When it comes to first impressions, it also doesn't hurt to place a new climbing wall where everyone can see it—up front and center.
"When we opened our new facility one-and-a-half years ago, we included a climbing wall, a bouldering area and play area for kids to interact," Schoenebeck said. "They're in the lobby, and they're attractive and interactive. We knew we wanted it to entice participation. Location is critical."
The 40-foot freestanding structure is encased in glass, which can be seen by passing motor traffic and adds an additional "wow!" element. Thinking ahead, the YMCAs will have three such walls in different buildings but will ensure that each is different from the others to offer the variety that patrons are looking for in their climbing experience.
Space around a wall is also critical. Allowing room for climbers to sit while they wait for their turn, for family and friends to watch or even room to just lay down on the floor to problem-solve a new route is a must. Additionally, when there is a variety of climbing structures, it is important to make sure that one group will not be in the way of another.
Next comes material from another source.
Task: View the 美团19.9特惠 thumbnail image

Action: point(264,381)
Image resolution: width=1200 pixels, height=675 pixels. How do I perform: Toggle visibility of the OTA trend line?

Whether you are one of many who have discovered climbing's appeal and benefits for your clients or one of the diminishing holdouts reticent to venture into this fun-and-fitness territory, the fact is that climbing structures and programming possess ever-evolving and even yet-untapped potential. No matter your experience (or lack thereof), its revenue-generating power and multigenerational draw make its addition to your facility—or improving what you already know—well worthwhile.